To provide equivalent support for AspectJ applications compiled with a standard Java 5 compiler, AspectJ 5 defines the Aspects utility class:

      public class Aspects {

        /* variation used for singleton, percflow, percflowbelow */
        static<T> public static T aspectOf(T aspectType) {...}

        /* variation used for perthis, pertarget */
        static<T> public static T aspectOf(T aspectType, Object forObject) {...}

        /* variation used for pertypewithin */
        static<T> public static T aspectOf(T aspectType, Class forType) {...}

        /* variation used for singleton, percflow, percflowbelow */
        public static boolean hasAspect(Object anAspect) {...}

        /* variation used for perthis, pertarget */
        public static boolean hasAspect(Object anAspect, Object forObject) {...}

        /* variation used for pertypewithin */
        public static boolean hasAspect(Object anAspect, Class forType) {...}
      }
        

Chapter 10. New Reflection Interfaces

Table of Contents

Using AjTypeSystem

AspectJ 5 provides a full set of reflection APIs analogous to the java.lang.reflect package, but fully aware of the AspectJ type system. See the javadoc for the runtime and tools APIs for the full details. The reflection APIs are only supported when running under Java 5 and for code compiled by the AspectJ 5 compiler at target level 1.5.

Using AjTypeSystem

The starting point for using the reflection apis is org.aspectj.lang.reflect.AjTypeSystem which provides the method getAjType(Class) which will return the AjType corresponding to a given Java class. The AjType interface corresponds to java.lang.Class and gives you access to all of the method, field, constructor, and also pointcut, advice, declare statement and inter-type declaration members in the type.

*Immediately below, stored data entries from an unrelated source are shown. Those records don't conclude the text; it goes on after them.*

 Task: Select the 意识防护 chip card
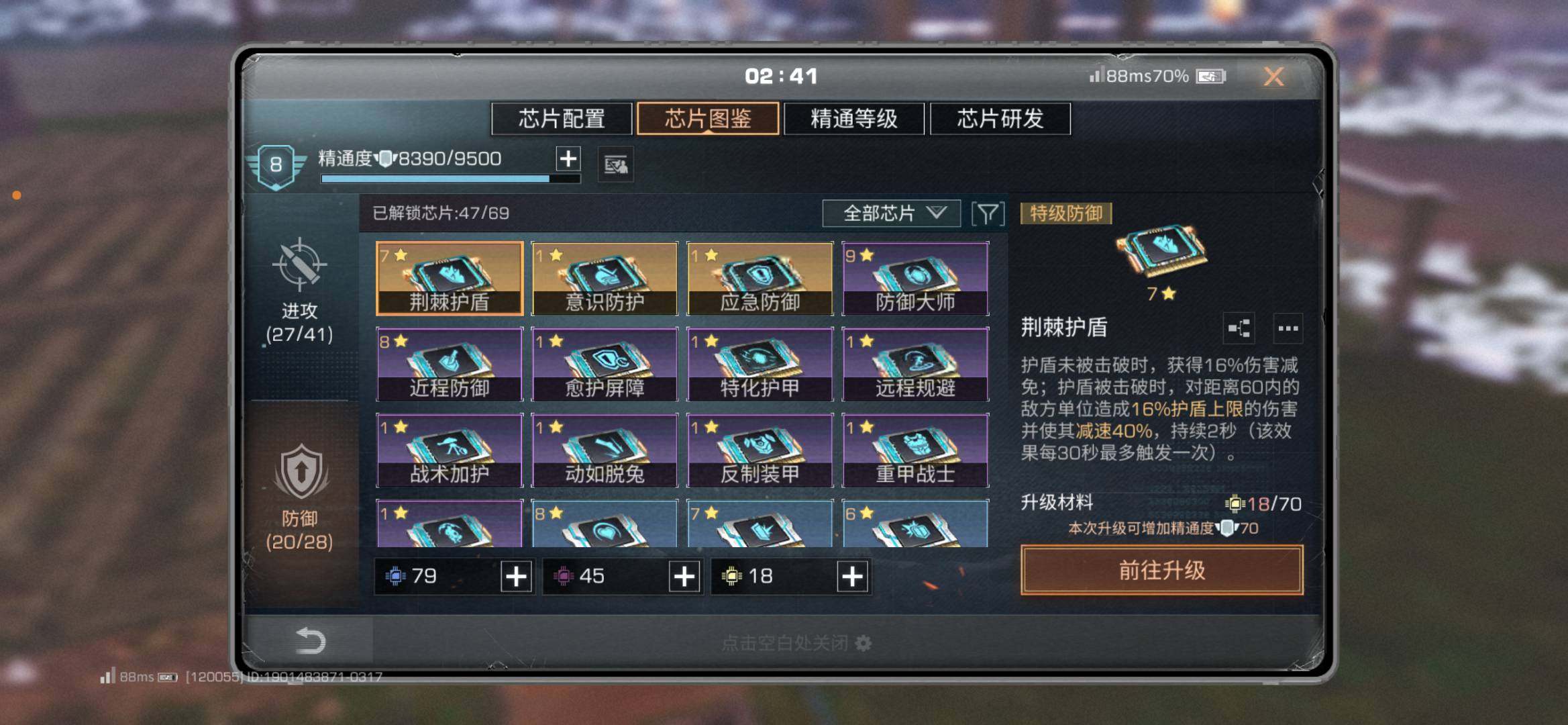click(x=605, y=279)
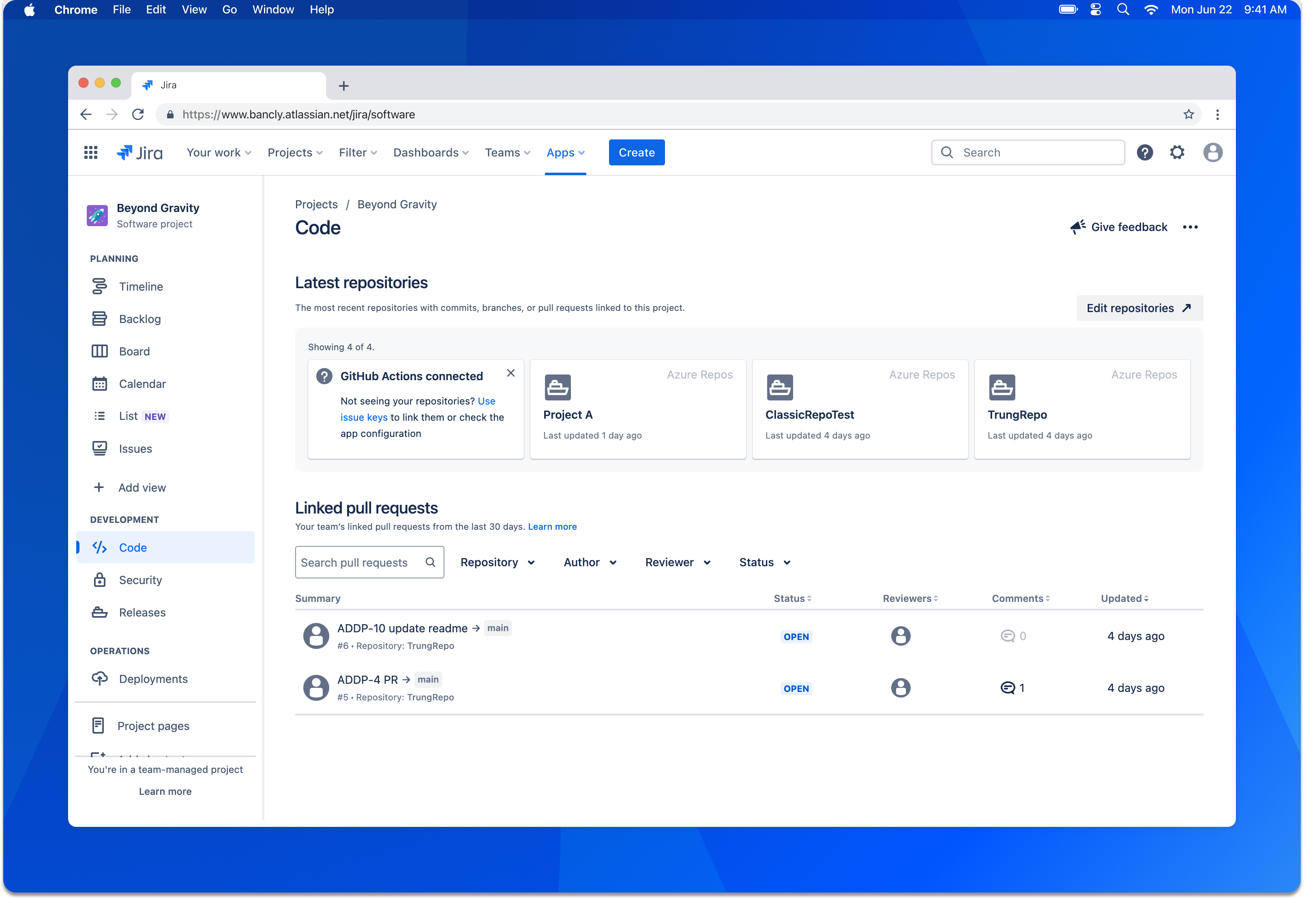Open the Use issue keys link
Screen dimensions: 1304x899
click(x=486, y=402)
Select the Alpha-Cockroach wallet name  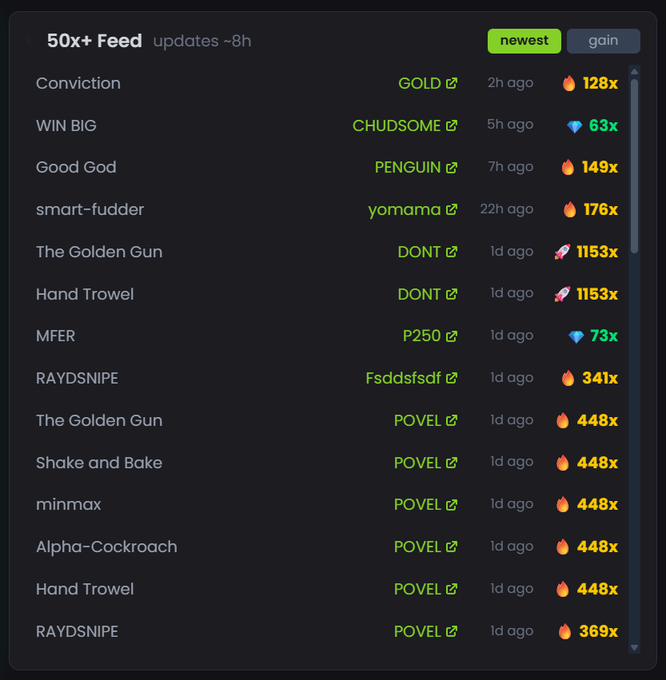point(106,547)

Chapter 11. Other Changes in AspectJ 5

Table of Contents

Pointcuts
Declare Soft

Pointcuts

AspectJ 5 is more liberal than AspectJ 1.2.1 in accepting pointcut expressions that bind context variables in more than one location. For example, AspectJ 1.2.1 does not allow:

       	pointcut foo(Foo foo) : (execution(* *(..)) && this(foo) ) ||
       	                                (set(* *) && target(foo));
		

whereas this expression is permitted in AspectJ 5. Each context variable must be bound exactly once in each branch of a disjunction, and the disjunctive branches must be mutually exclusive. In the above example for instance, no join point can be both an execution join point and a set join point so the two branches are mutually exclusive.

Declare Soft

The semantics of the declare soft statement have been refined in AspectJ 5 to only soften exceptions that are not already runtime exceptions. If the exception type specified in a declare soft statement is RuntimeException or a subtype of RuntimeException then a new XLint warning will be issued:

       	  declare soft : SomeRuntimeException : execution(* *(..));
       	  
       	  >> "SomeRuntimeException will not be softened as it is already a RuntimeException" [XLint:runtimeExceptionNotSoftened]
		

This XLint message can be controlled by setting the runtimeExceptionNotSoftened XLint parameter.

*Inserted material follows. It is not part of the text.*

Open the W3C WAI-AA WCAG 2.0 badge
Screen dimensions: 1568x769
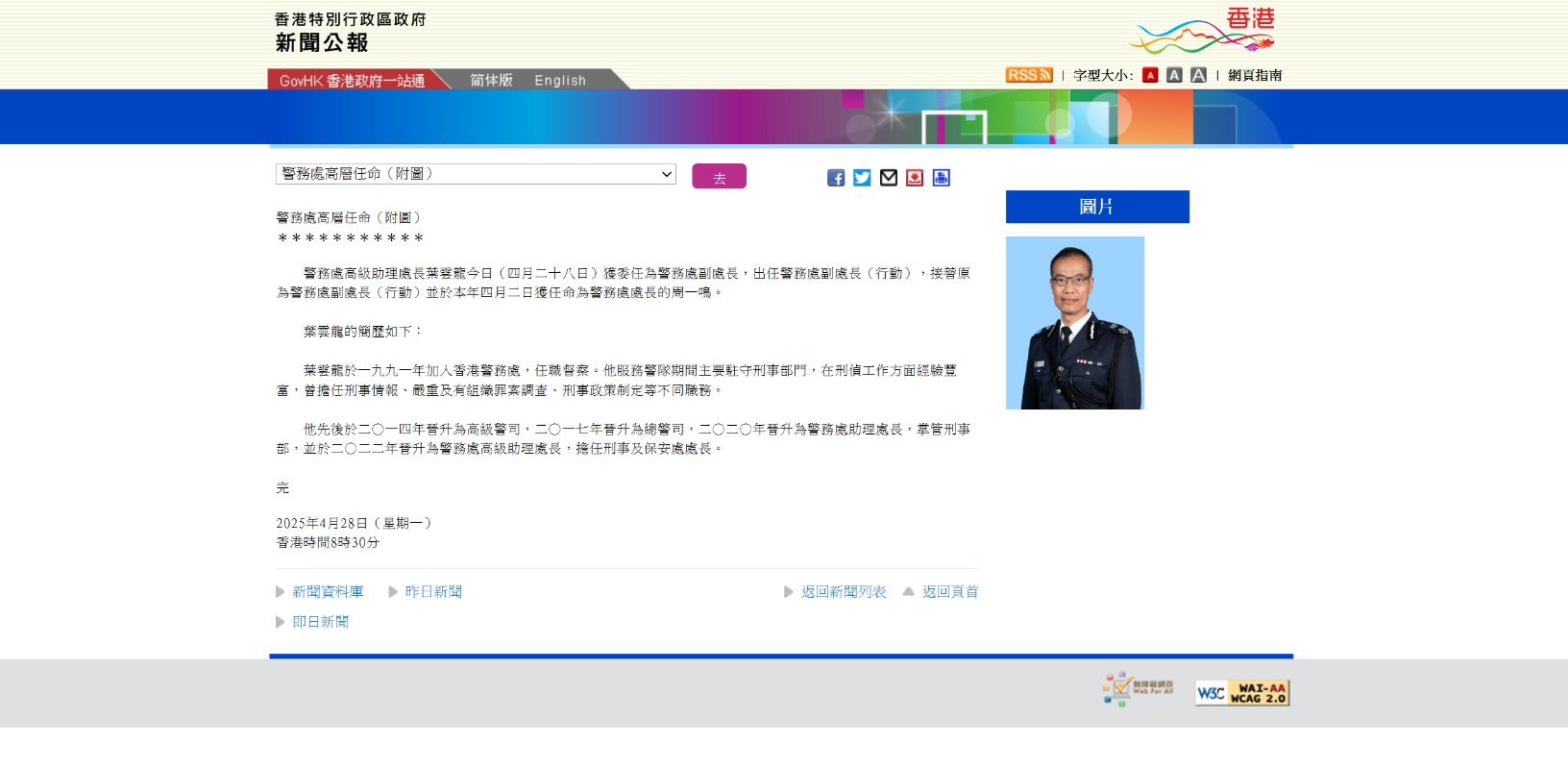coord(1242,693)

If the exception type specified in a declare soft statement is a super type of RuntimeException (such as Exception for example) then any checked exception thrown at a matched join point, where the exception is an instance of the softened exception, will be softened to an org.aspectj.lang.SoftException.

       	public aspect SoftenExample {
       	
       	  declare soft : Exception : execution(* Foo.*(..));
       	
       	}
       	
       	class Foo {
       	
       	  public static void main(String[] args) {
       	    Foo foo = new Foo();
       	    foo.foo();   
       	    foo.bar();
       	  }
       	
       	  void foo() throws Exception {
       	    throw new Exception();        // this will be converted to a SoftException
       	  }
       	  
       	  void bar() throws Exception {
       	    throw new RuntimeException();  // this will remain a RuntimeException
       	  }
       	
       	}
		

Chapter 12. Load-Time Weaving

Table of Contents

Introduction

Introduction

See Developer's Guide for information on load-time weaving support in AspectJ 5.